I don't know why that's "the real question." You haven't identified anything misleading about Klein's graph. I doubt he claimed his graph shows every single important thing about the tax cuts. A graph is inherently going to simplify data and focus on certain variables rather than others. I have no problem with your graph either, but it's not some devastating rebuttal to Klein. You've both given graphs to highlight the variables you each find most salient, and it's a matter of personal values (not empirical rigor) who's right.

Glen Whitman said...

Jaltcoh: "I don't see where your graph shows that [how much each income group pays in taxes] either."

True, but it shows the ratio of how much they're getting back to how much they paid. If you click through to my earlier post that I linked, you'll find a pie graph showing the fraction of all income tax receipts paid by each quintile (albeit from several years ago).
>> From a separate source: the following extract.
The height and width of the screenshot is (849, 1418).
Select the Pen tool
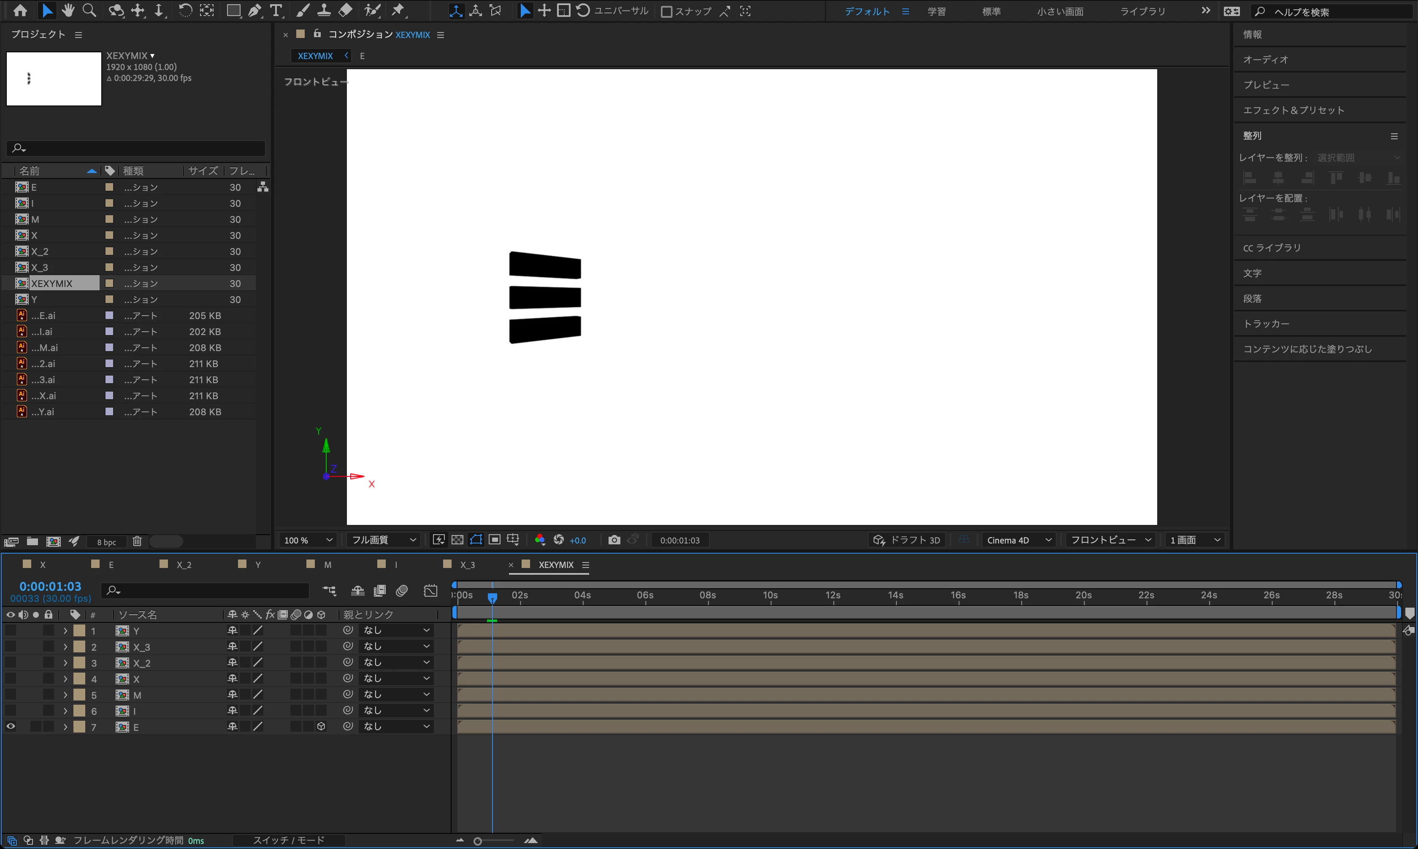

"You haven't identified anything misleading about Klein's graph. I doubt he claimed his graph shows every single important thing about the tax cuts."

Klein's blog post billed it as "The Bush tax plan vs. the Obama tax plan in one chart." In his Twitter feed, as I recall, Klein called it something like "everything you need to know about the Bush tax cuts in one graph." My point was that, actually, there was more relevant information. Showing how much taxpayers are getting back without reference to how much they paid in is, in my book, not very informative.

So maybe you didn't find my argument devastating to Klein's point. But surely it's at least relevant -- for the reasons stated in the post.

Glen Whitman said...

I've also been meaning to respond to Blar. Klein's follow-up graph was more effective, but I also just found it confusing. The figures behind it don't jive with those I've seen elsewhere, like those I used to construct my graph. I'm not accusing anyone of falsifying data; I'm just saying there's something that doesn't quite make sense to me. I spent a little while trying to figure out why the results are so different, but I wasn't successful -- and then life intervened. I hope to figure out the answer when I have more time. (I have a suspicion that different types of taxes are involved -- e.g., income taxes alone vs. income taxes + capital gains taxes.)